■ **PROBLEM**: Rewrite the data below, starting at the beginning and ending at the line containing "Action: [230, 69]", shifting every coordinate in the answers by adding 18 to each number and keeping all other text unchanged. Leave the pictures out.

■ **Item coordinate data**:

┌──

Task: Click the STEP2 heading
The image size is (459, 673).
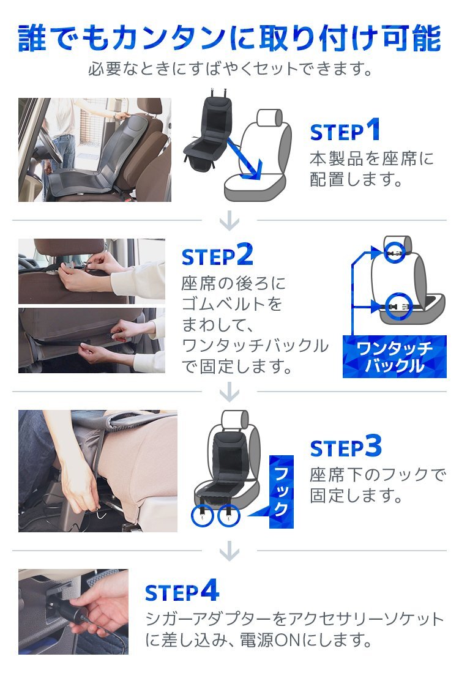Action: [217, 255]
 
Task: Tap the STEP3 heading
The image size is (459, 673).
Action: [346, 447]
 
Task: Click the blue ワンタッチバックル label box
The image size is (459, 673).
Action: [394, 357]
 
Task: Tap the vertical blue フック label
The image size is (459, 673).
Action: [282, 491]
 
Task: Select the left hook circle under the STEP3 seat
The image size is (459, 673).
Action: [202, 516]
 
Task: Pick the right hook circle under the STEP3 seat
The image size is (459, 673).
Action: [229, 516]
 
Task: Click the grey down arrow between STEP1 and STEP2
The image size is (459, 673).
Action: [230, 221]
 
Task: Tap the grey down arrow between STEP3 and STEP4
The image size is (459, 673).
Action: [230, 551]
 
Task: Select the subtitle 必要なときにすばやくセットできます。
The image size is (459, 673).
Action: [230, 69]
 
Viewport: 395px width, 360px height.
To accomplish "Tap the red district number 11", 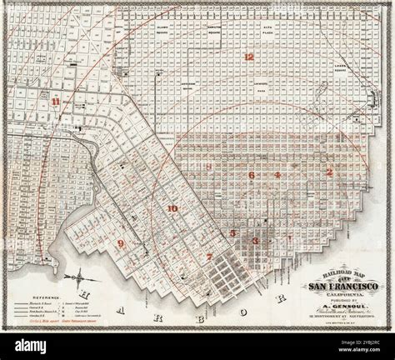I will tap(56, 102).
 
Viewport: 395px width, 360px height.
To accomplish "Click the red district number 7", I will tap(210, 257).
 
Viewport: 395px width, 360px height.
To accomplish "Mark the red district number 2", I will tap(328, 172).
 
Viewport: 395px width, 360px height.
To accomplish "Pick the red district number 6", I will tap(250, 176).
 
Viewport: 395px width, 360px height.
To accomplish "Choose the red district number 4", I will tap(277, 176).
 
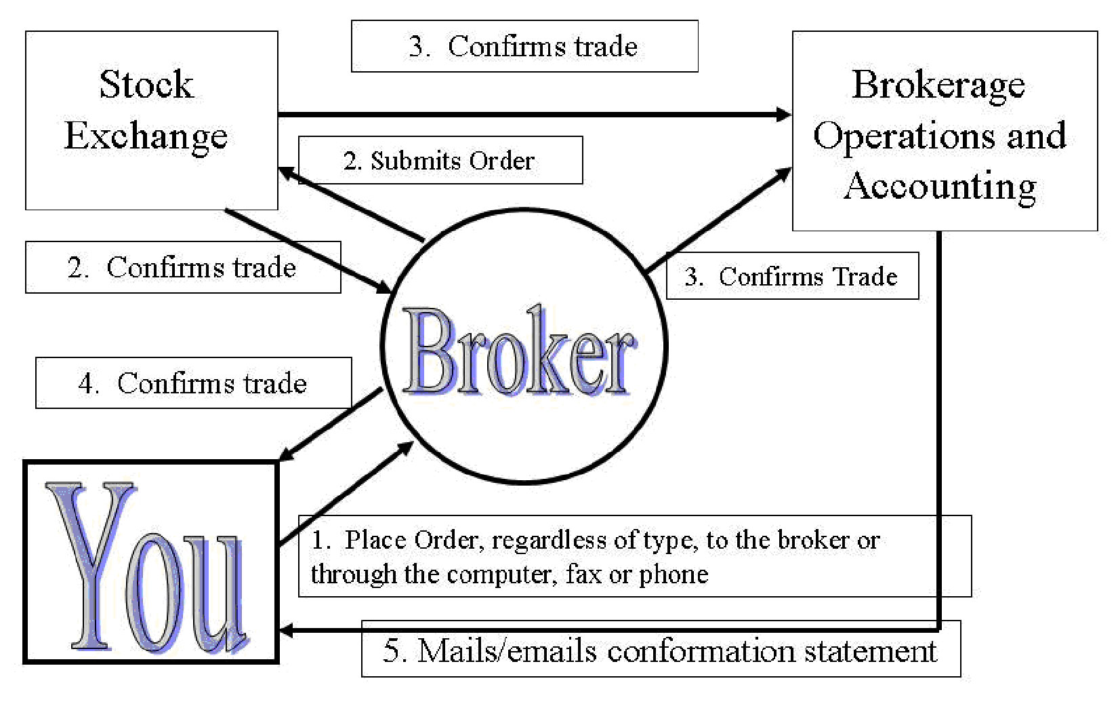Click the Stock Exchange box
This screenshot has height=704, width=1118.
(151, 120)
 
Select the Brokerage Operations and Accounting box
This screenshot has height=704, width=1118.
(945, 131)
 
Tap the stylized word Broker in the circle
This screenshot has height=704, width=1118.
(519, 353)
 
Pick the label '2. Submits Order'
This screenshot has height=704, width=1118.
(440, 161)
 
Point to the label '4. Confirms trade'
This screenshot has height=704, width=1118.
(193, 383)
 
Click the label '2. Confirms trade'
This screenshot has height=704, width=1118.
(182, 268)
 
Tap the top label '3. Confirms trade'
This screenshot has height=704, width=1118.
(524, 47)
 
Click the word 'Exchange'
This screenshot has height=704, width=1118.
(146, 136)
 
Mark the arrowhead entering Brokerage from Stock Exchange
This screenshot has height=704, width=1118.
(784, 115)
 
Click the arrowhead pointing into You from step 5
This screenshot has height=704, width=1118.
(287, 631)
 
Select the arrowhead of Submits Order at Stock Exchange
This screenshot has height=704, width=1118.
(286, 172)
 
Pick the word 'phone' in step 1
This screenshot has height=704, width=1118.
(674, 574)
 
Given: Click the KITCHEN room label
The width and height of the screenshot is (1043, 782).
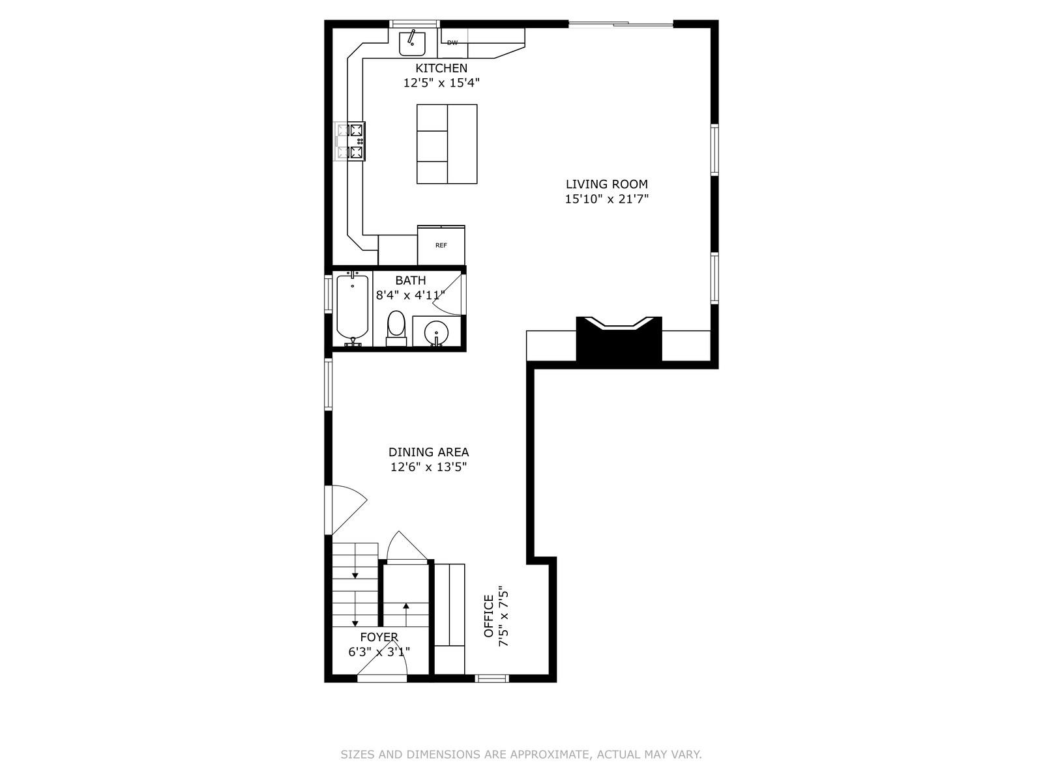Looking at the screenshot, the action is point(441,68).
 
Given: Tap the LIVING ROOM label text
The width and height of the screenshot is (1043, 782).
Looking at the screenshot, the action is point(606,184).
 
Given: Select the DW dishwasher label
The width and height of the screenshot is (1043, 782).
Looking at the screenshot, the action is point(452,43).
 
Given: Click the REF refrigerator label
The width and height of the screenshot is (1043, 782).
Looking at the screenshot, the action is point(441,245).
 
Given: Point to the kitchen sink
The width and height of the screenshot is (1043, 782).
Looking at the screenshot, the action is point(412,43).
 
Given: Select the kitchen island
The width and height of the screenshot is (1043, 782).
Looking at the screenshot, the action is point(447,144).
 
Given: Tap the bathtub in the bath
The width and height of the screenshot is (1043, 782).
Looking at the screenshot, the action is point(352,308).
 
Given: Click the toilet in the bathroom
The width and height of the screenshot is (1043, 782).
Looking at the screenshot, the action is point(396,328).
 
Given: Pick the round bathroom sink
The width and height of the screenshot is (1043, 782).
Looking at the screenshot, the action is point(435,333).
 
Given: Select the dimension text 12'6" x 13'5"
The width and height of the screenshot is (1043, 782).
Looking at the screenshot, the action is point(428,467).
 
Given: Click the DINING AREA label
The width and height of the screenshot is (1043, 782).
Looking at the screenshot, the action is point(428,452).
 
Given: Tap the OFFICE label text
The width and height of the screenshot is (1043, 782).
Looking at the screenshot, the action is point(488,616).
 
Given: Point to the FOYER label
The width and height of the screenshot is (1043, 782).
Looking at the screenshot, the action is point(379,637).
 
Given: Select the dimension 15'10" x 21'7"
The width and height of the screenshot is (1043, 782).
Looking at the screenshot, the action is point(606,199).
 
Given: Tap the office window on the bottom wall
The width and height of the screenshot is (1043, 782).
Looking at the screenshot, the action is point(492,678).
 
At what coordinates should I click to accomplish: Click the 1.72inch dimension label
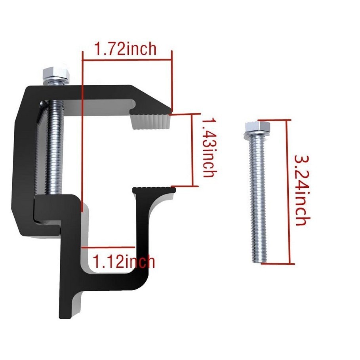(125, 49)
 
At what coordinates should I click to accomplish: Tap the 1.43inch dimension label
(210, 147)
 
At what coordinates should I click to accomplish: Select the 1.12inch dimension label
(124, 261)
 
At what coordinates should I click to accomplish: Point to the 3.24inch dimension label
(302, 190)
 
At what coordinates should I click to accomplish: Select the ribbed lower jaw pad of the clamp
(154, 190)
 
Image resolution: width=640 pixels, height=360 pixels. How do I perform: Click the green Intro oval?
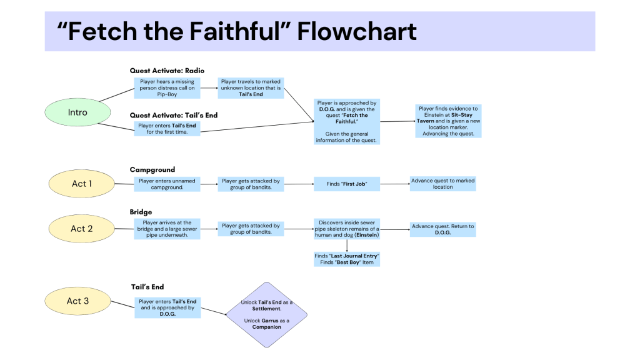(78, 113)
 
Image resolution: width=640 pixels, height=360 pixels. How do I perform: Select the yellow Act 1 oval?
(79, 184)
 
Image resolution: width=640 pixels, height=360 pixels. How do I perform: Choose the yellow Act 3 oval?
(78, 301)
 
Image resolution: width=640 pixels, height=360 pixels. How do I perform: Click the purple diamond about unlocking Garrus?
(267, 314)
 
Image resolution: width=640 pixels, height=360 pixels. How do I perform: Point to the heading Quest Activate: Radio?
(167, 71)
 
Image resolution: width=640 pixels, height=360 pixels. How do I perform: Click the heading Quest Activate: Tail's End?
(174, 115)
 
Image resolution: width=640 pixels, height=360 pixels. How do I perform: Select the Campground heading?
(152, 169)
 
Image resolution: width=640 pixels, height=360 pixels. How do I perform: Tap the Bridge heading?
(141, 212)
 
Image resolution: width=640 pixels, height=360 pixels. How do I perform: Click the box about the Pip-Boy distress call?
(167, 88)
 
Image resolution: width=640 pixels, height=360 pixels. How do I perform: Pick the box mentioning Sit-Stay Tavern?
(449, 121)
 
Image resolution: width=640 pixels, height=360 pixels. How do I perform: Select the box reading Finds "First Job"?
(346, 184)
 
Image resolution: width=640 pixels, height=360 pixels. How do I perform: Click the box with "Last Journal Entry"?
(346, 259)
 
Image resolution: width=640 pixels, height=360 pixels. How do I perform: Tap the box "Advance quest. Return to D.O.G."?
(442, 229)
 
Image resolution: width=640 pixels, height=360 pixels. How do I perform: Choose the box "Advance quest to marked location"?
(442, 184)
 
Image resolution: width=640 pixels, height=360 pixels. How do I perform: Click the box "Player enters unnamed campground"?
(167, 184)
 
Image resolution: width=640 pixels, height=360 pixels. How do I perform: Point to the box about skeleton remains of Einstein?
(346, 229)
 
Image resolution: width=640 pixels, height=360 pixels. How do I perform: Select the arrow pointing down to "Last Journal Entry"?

└──

■ **RESPONSE TO THE EXERCISE**:
Task: Click the STEP2 heading
The image size is (459, 673).
Action: [235, 273]
 
Task: Tap the STEP3 heading
The image size is (459, 673).
Action: [364, 465]
 
Task: Click the blue ワンタッチバックル label box
The image size is (459, 673).
Action: [412, 375]
 
Task: Tap the vertical blue フック label
The image size is (459, 673).
Action: [300, 509]
 
Task: Select the left hook circle under the STEP3 seat
The image size is (459, 673).
Action: [220, 534]
 
Task: Pick the right hook circle under the STEP3 seat
The image size is (459, 673).
Action: [247, 534]
 
Task: Click the grey down arrow between STEP1 and STEP2
The image size is (459, 673).
Action: [248, 239]
 
Task: Tap the grey down arrow between STEP3 and STEP4
The image size is (459, 673).
Action: [248, 569]
 
Task: Select the subtitle 必要なときにすばやくセットできます。
The image size is (459, 673).
Action: [248, 87]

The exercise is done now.